DESCRIPTION OF THE TASK: Restate the listing below word for word, omitting any images.

============

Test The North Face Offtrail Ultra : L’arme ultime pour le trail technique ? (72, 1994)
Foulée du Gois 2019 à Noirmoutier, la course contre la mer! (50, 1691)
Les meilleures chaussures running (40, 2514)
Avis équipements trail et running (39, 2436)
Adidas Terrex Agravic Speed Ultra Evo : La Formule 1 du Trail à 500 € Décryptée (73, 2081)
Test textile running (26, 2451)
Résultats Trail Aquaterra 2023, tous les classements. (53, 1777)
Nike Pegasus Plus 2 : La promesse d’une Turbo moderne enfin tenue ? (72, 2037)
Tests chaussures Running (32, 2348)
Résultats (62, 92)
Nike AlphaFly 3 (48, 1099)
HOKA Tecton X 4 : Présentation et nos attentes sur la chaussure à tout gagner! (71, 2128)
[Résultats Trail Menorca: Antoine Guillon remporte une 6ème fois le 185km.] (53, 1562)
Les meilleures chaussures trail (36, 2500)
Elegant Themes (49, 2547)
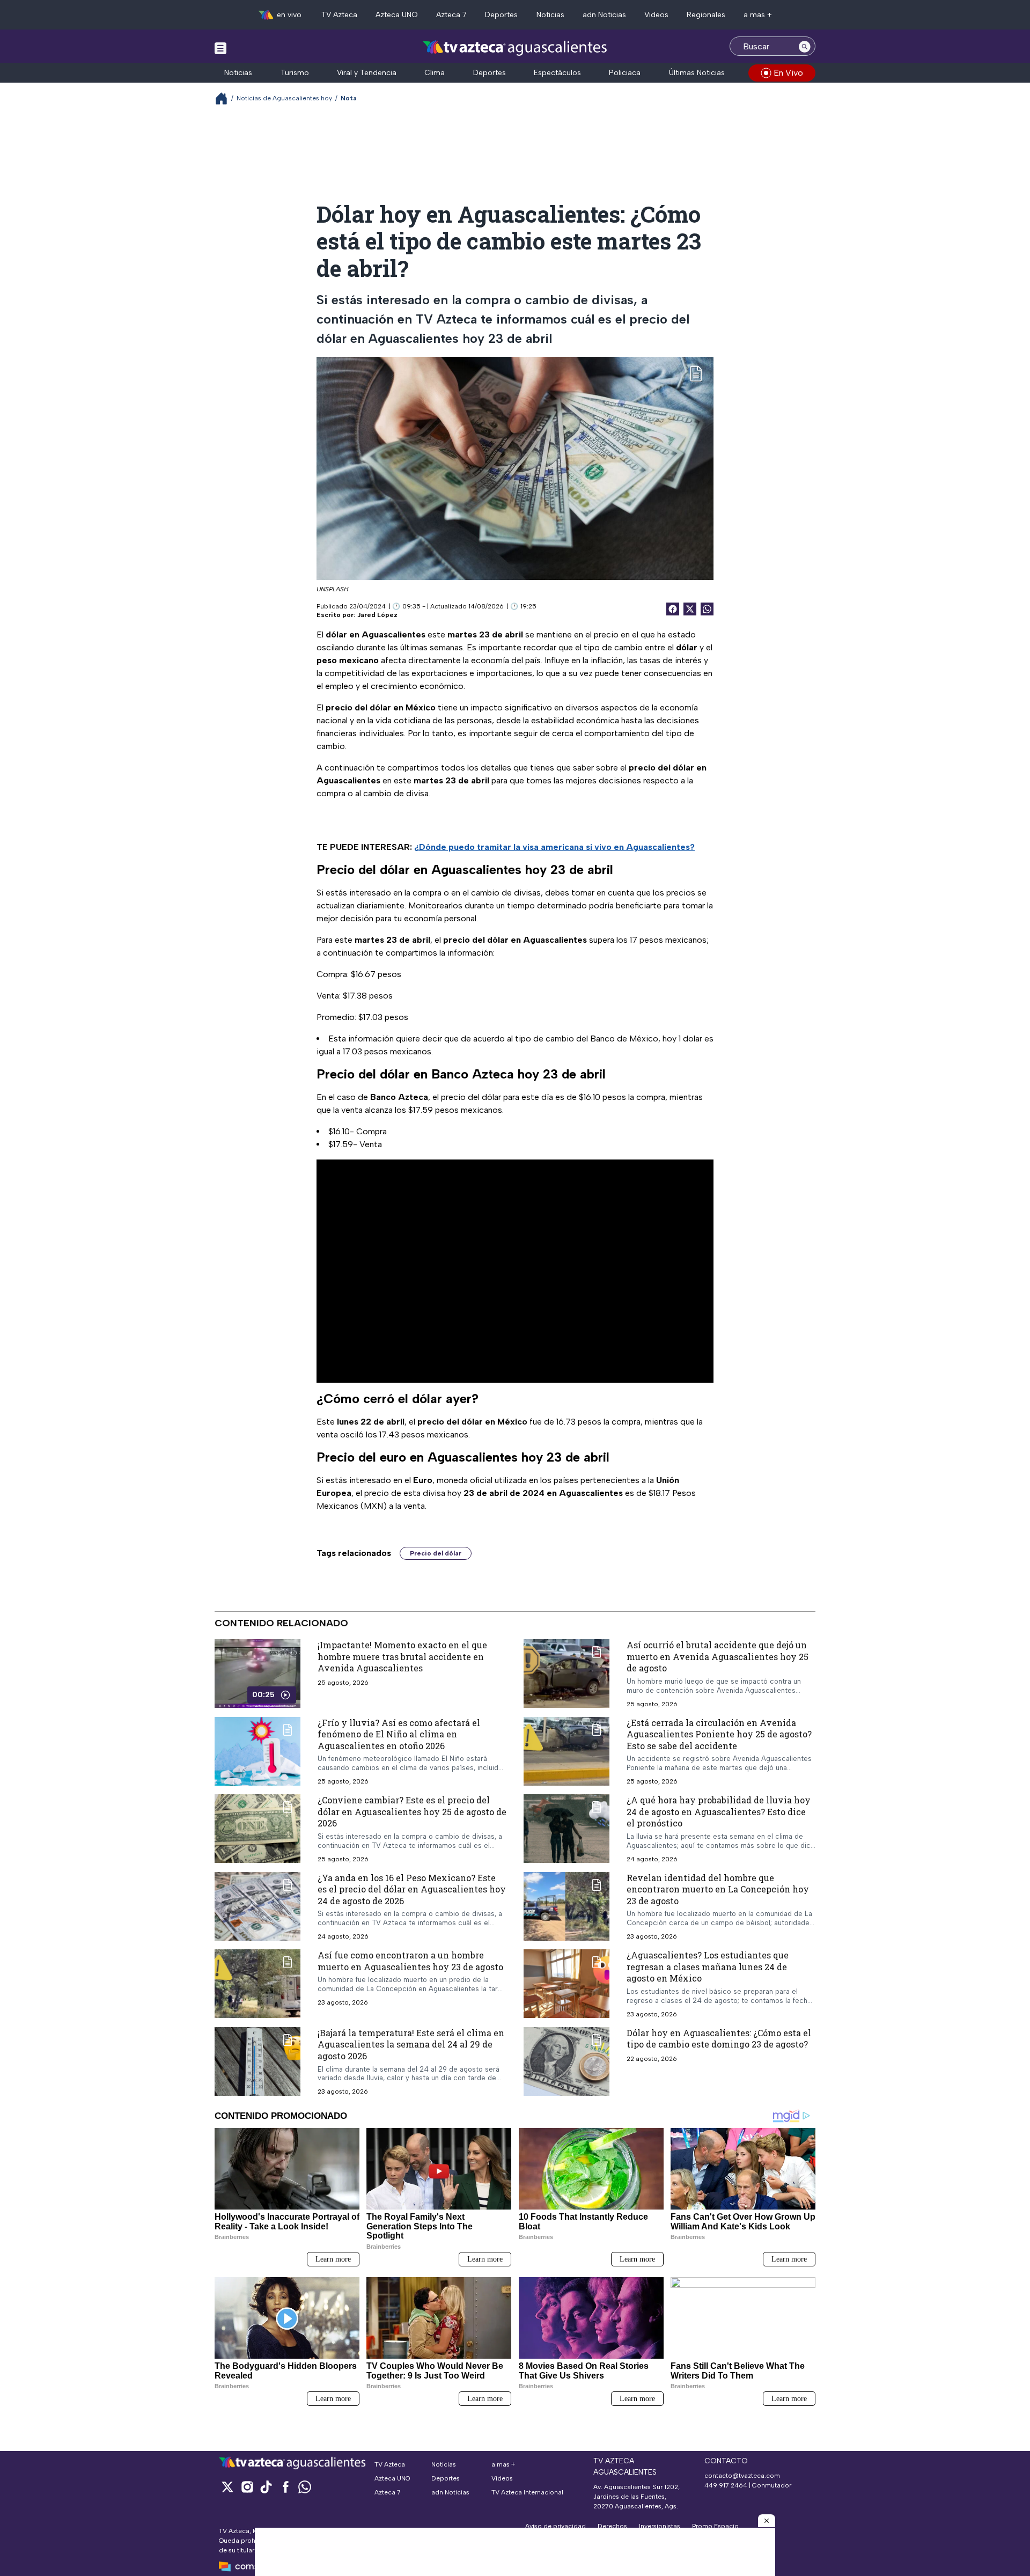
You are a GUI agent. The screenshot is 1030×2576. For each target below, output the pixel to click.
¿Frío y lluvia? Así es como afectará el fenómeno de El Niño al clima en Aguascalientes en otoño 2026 (399, 1733)
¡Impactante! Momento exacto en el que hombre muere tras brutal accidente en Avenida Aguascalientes (402, 1656)
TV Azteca (339, 14)
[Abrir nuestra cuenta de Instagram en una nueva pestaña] (246, 2486)
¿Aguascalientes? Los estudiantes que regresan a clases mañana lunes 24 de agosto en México (708, 1966)
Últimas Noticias (697, 72)
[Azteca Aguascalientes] (515, 47)
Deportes (501, 14)
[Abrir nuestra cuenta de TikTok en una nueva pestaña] (266, 2486)
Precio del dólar (435, 1553)
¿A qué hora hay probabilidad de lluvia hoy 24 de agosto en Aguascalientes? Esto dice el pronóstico (719, 1811)
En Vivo (788, 73)
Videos (656, 14)
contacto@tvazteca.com (742, 2475)
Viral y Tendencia (366, 72)
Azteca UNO (397, 14)
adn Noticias (604, 14)
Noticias (550, 14)
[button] (766, 2520)
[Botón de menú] (220, 47)
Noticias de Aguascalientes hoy (284, 98)
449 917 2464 (725, 2485)
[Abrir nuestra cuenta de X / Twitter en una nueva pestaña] (227, 2486)
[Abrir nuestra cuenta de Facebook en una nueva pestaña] (285, 2486)
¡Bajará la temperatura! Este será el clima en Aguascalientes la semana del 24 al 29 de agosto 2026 (411, 2044)
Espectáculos (557, 72)
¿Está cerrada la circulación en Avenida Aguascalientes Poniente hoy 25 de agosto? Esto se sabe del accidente (719, 1733)
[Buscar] (805, 46)
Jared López (377, 615)
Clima (434, 72)
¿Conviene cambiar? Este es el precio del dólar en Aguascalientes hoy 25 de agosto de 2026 (412, 1811)
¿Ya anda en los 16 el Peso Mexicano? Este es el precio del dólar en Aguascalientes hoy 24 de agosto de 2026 (412, 1889)
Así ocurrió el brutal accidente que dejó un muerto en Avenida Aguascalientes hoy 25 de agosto (717, 1656)
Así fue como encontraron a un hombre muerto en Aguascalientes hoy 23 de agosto (410, 1960)
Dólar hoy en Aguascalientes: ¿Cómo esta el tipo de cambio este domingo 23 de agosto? (719, 2038)
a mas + (758, 14)
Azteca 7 (451, 14)
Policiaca (625, 72)
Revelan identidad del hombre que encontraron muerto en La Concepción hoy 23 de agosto (718, 1889)
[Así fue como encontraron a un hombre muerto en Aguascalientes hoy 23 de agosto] (257, 1983)
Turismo (295, 72)
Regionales (706, 14)
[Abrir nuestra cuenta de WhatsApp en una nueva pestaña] (304, 2486)
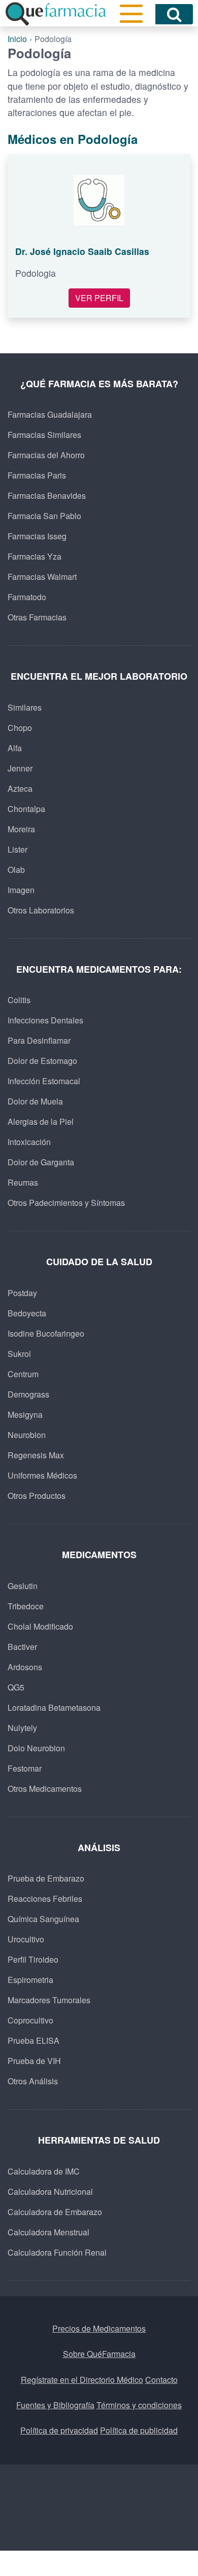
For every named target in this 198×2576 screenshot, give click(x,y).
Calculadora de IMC (44, 2171)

============

TASK SOLUTION:
Test The North Face Offtrail Ultra : L’arme ultime pour le trail technique ? (72, 1994)
Foulée du Gois 2019 à Noirmoutier, la course contre la mer! (50, 1691)
Les meilleures chaussures running (40, 2514)
Avis équipements trail et running (39, 2436)
Adidas Terrex Agravic Speed Ultra Evo : La Formule 1 du Trail à 500 € Décryptée (73, 2081)
Test textile running (26, 2451)
Résultats Trail Aquaterra 2023, tous les classements. (53, 1777)
Nike Pegasus Plus 2 : La promesse d’une Turbo moderne enfin tenue ? (72, 2037)
Tests chaussures Running (32, 2348)
Résultats (62, 92)
Nike AlphaFly 3 (48, 1099)
HOKA Tecton X 4 : Présentation et nos attentes sur la chaussure à tout gagner! (71, 2128)
[Résultats Trail Menorca: Antoine Guillon remporte une 6ème fois le 185km.] (53, 1562)
Les meilleures chaussures trail (36, 2500)
Elegant Themes (49, 2547)
You are a GUI agent. The screenshot is 1030×2576. For each target below, output the pixel to click.
¿Frío y lluvia? Así es como afectará el fenómeno de El Niño al clima en Aguascalientes en otoño 2026 (399, 1733)
¡Impactante! Momento exacto en el que hombre muere tras brutal accidente en Avenida Aguascalientes (402, 1656)
TV Azteca (339, 14)
[Abrir nuestra cuenta de Instagram en una nueva pestaña] (246, 2486)
¿Aguascalientes? Los estudiantes que regresan a clases mañana lunes 24 de agosto en México (708, 1966)
Últimas Noticias (697, 72)
[Azteca Aguascalientes] (515, 47)
Deportes (501, 14)
[Abrir nuestra cuenta de TikTok en una nueva pestaña] (266, 2486)
Precio del dólar (435, 1553)
¿A qué hora hay probabilidad de lluvia hoy 24 de agosto en Aguascalientes? Esto dice el pronóstico (719, 1811)
En Vivo (788, 73)
Videos (656, 14)
contacto@tvazteca.com (742, 2475)
Viral y Tendencia (366, 72)
Azteca UNO (397, 14)
adn Noticias (604, 14)
Noticias (550, 14)
[button] (766, 2520)
[Botón de menú] (220, 47)
Noticias de Aguascalientes hoy (284, 98)
449 917 2464 (725, 2485)
[Abrir nuestra cuenta de X / Twitter en una nueva pestaña] (227, 2486)
[Abrir nuestra cuenta de Facebook en una nueva pestaña] (285, 2486)
¡Bajará la temperatura! Este será el clima en Aguascalientes la semana del 24 al 29 de agosto 2026 (411, 2044)
Espectáculos (557, 72)
¿Está cerrada la circulación en Avenida Aguascalientes Poniente hoy 25 de agosto? Esto se sabe del accidente (719, 1733)
[Buscar] (805, 46)
Jared López (377, 615)
Clima (434, 72)
¿Conviene cambiar? Este es el precio del dólar en Aguascalientes hoy 25 de agosto de 2026 (412, 1811)
¿Ya anda en los 16 el Peso Mexicano? Este es el precio del dólar en Aguascalientes hoy 24 de agosto de 2026 (412, 1889)
Así ocurrió el brutal accidente que dejó un muerto en Avenida Aguascalientes hoy 25 de agosto (717, 1656)
Así fue como encontraron a un hombre muerto en Aguascalientes hoy 23 de agosto (410, 1960)
Dólar hoy en Aguascalientes: ¿Cómo esta el tipo de cambio este domingo 23 de agosto? (719, 2038)
a mas + (758, 14)
Azteca 7 (451, 14)
Policiaca (625, 72)
Revelan identidad del hombre que encontraron muerto en La Concepción hoy 23 de agosto (718, 1889)
[Así fue como encontraron a un hombre muerto en Aguascalientes hoy 23 de agosto] (257, 1983)
Turismo (295, 72)
Regionales (706, 14)
[Abrir nuestra cuenta de WhatsApp en una nueva pestaña] (304, 2486)
For every named target in this 198×2576 screenshot, give click(x,y).
Calculadora de IMC (44, 2171)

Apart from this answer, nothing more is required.